Waverley Abbey was the first Cistercian monastery to be founded in England, and - as always - they chose a beautiful spot to place it, in a wide crook of the river Wey, overlooked by densely wooded hills with swathes of rich pastureland around it for the highly lucrative flocks of sheep. The carp lake is still there and is still well stocked with fish, since there are no monks left to eat them after the Dissolution turned the vast abbey into a convenient source of building materials for local, private buildings.
I had already spent many happy hours alone there - wading in the shallow river and pulling out handfuls of medieval, bronze pins from the gravel bottom that were thrown in during some ancient magical rituals - when I was sent to Waverley as part of a small team to carry out some basic repairs to the crumbling, stone walls.

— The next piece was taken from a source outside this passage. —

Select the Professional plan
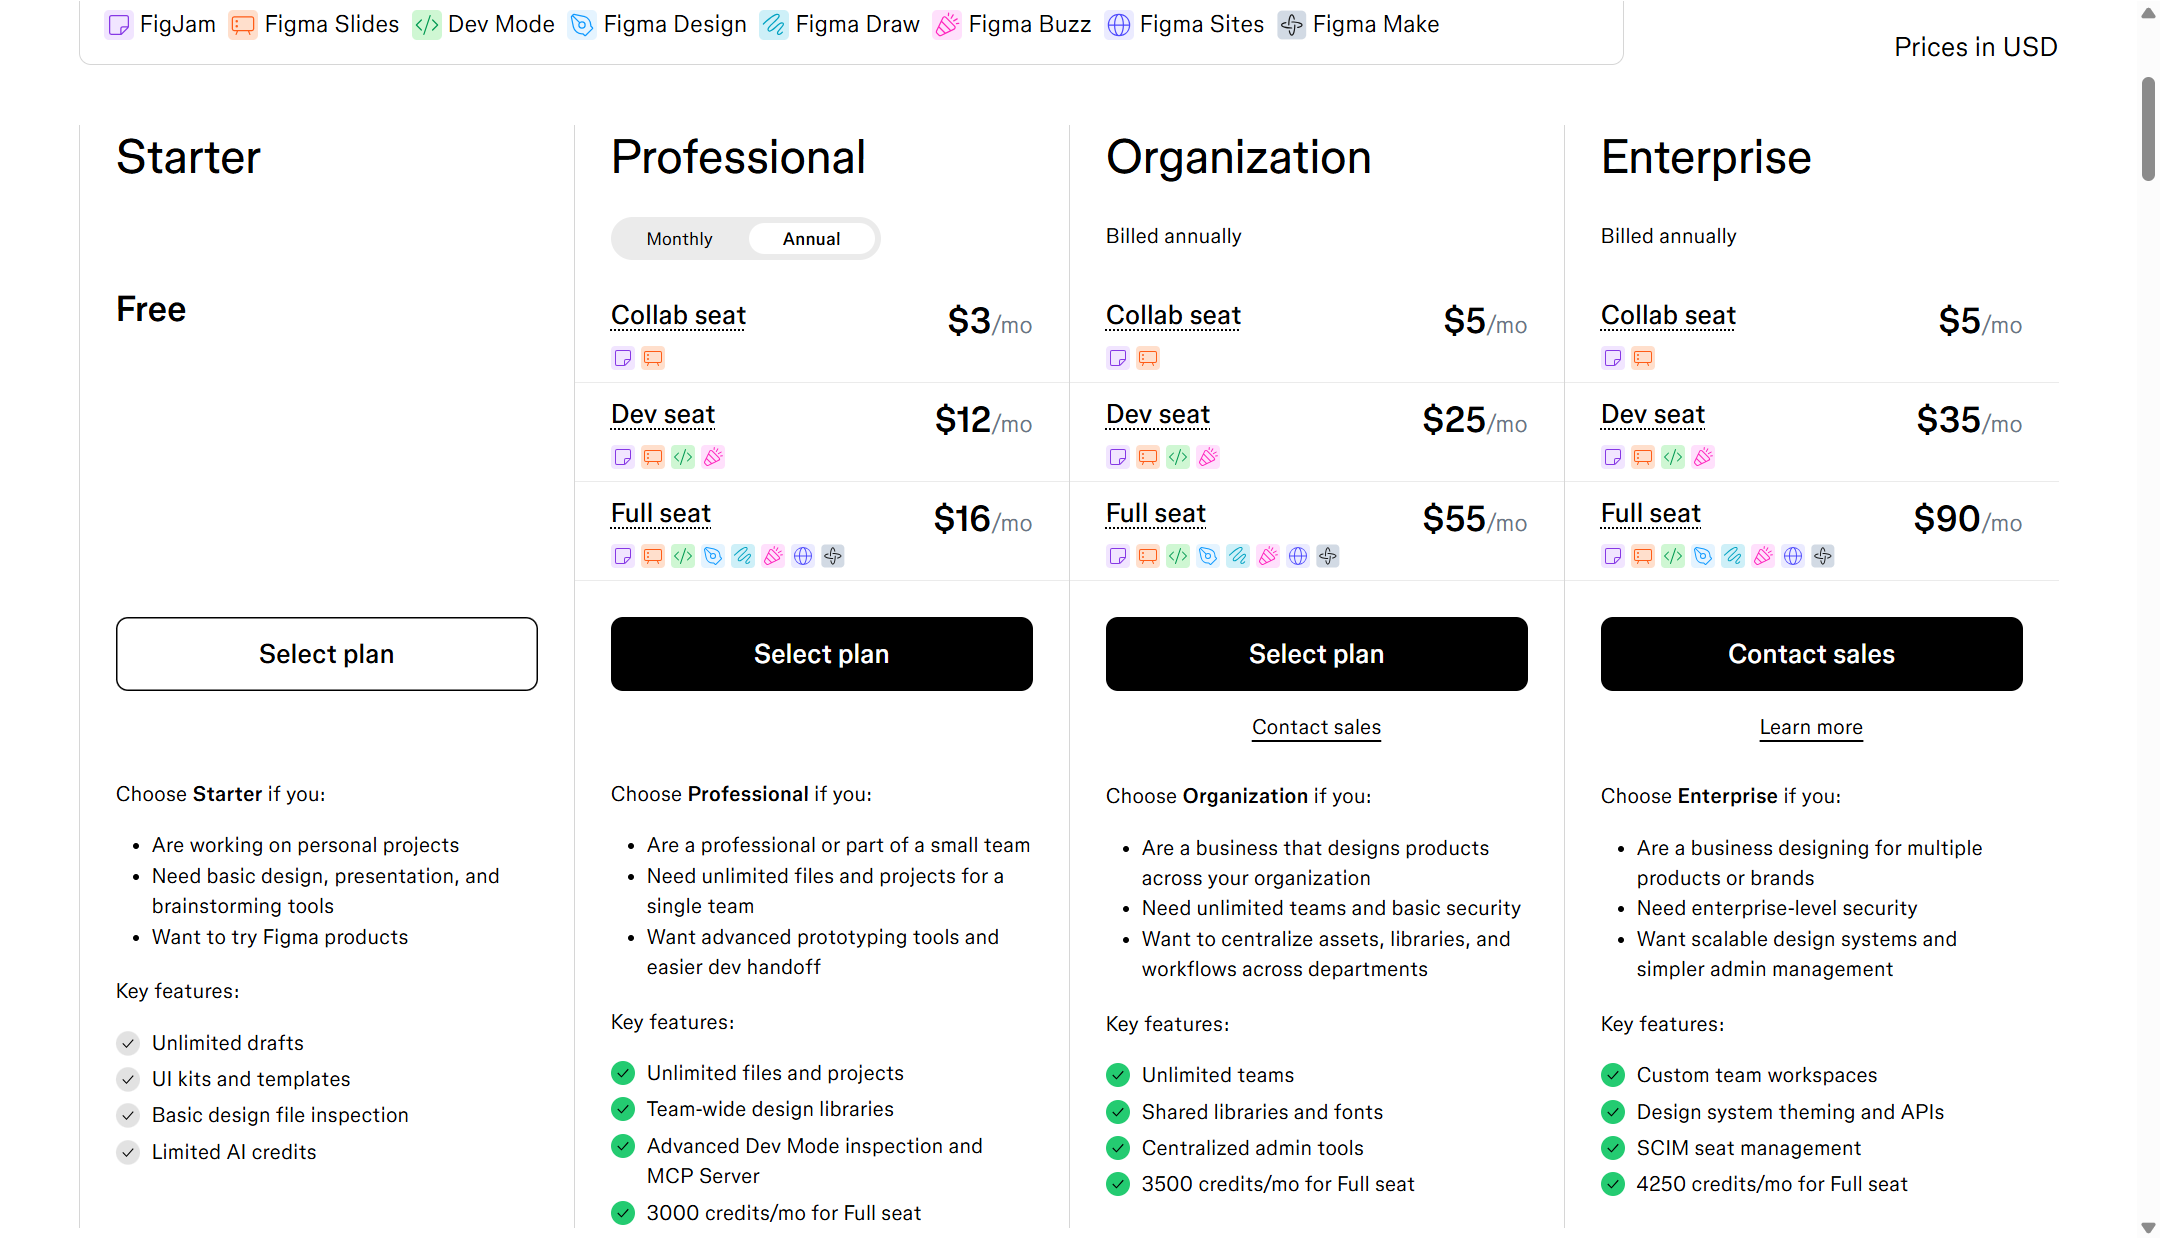Image resolution: width=2160 pixels, height=1238 pixels. 822,654
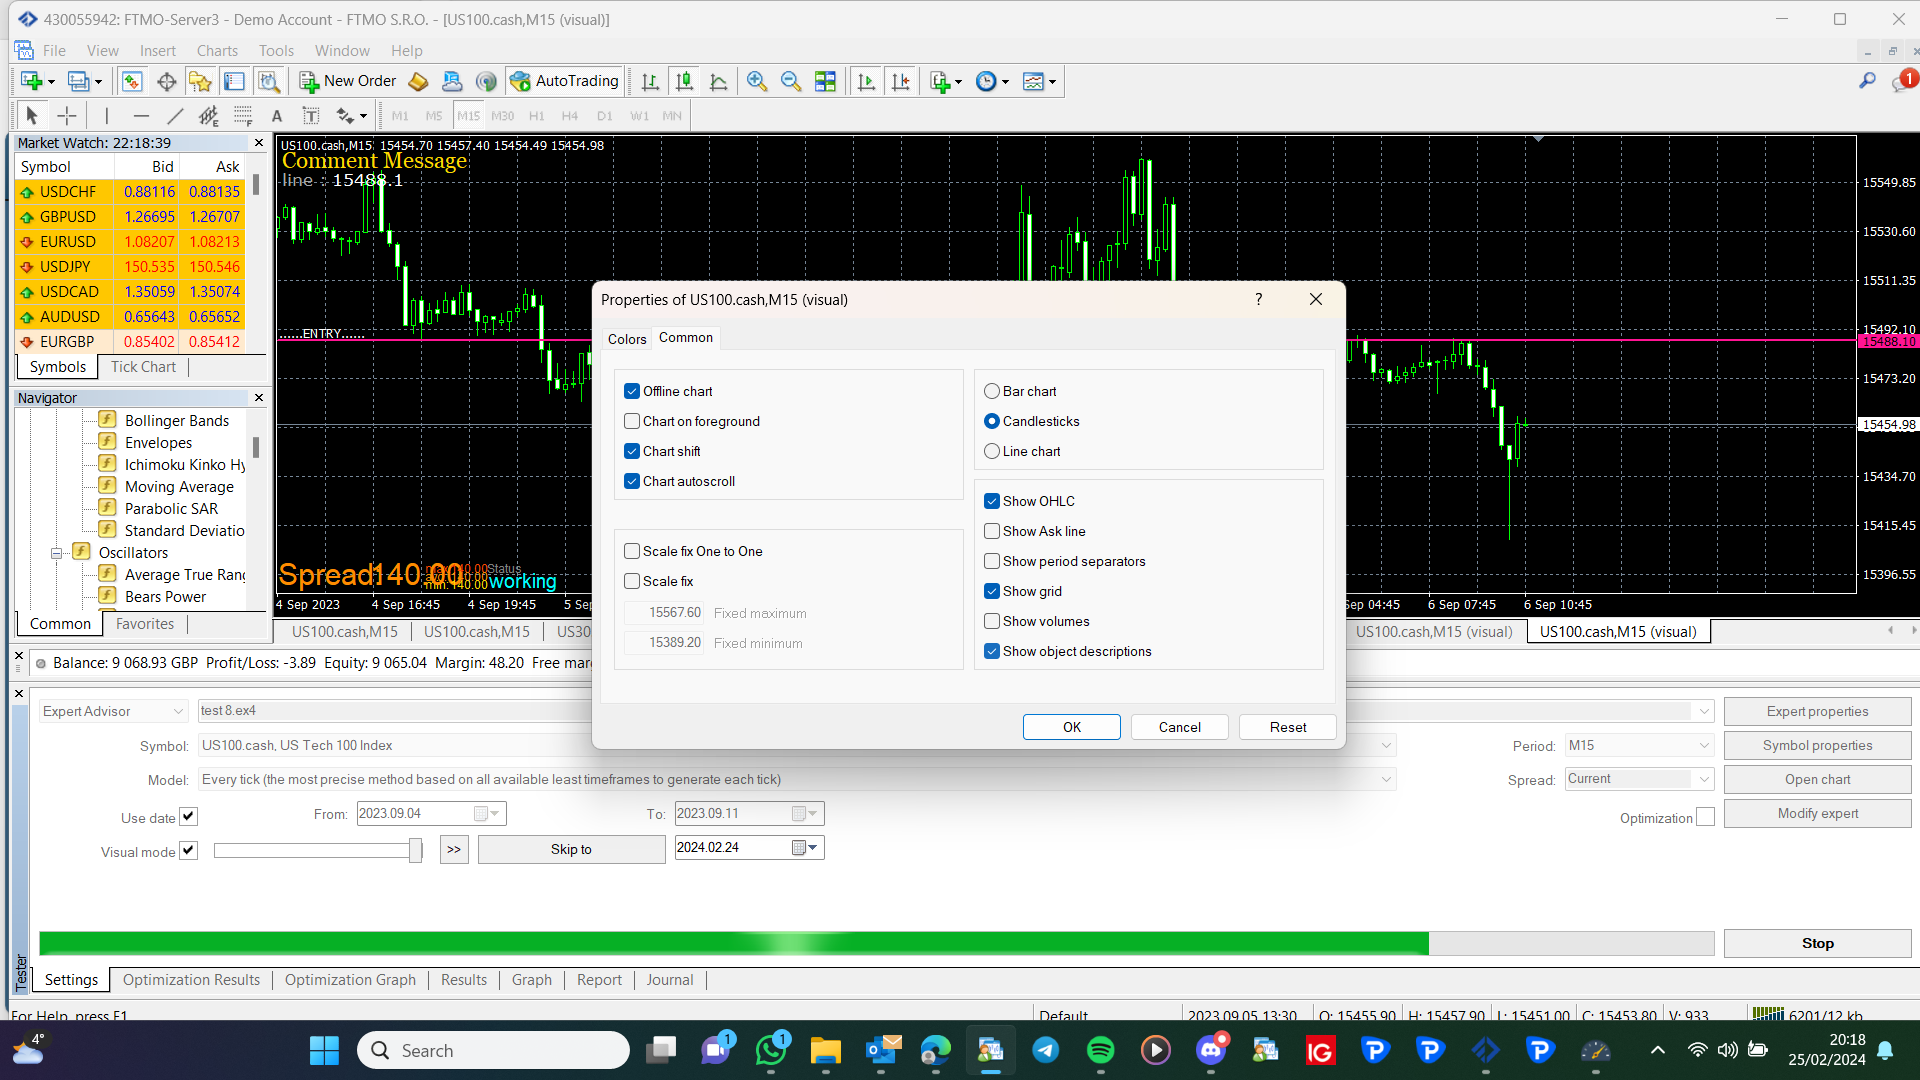Switch to the Colors tab
The height and width of the screenshot is (1080, 1920).
(x=627, y=339)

My old foreman told me that he had been there a few weeks before, when a team of archeologists had unearthed a large, lead coffin belonging to a long-dead abbot, and had decided to open it because it was in such good condition. Normally, these coffins collapse and crumple over the 800 years that they are in the acid-rich ground, but this one was perfectly intact.
They all stood around as two of the team went around the lid, prising it away from the main box, and as they broke the seal, a long gasp was heard as air rushed into the 800 year-old vacuum and the lid was lifted away.
They could hardly believe their eyes at what they saw. The abbot lay there wearing a slight smile and looking as if he had died only a few days before. He had longish, dark hair which was brushed away from his forehead and looked recently oiled and glossy. There was feint colour in his cheeks and his robe was richly embroidered. His hands were clasped across his chest and - miraculously - held a small flower which still had it's original colour in all the petals.
Within a few moments - like the final scene in a Hammer Dracula film - the whole thing turned to dust as oxygen attacked, and a few moments after that, they found themselves staring down at a skeleton lying in a thin bed of grey ash. Nobody had thought to take photographs.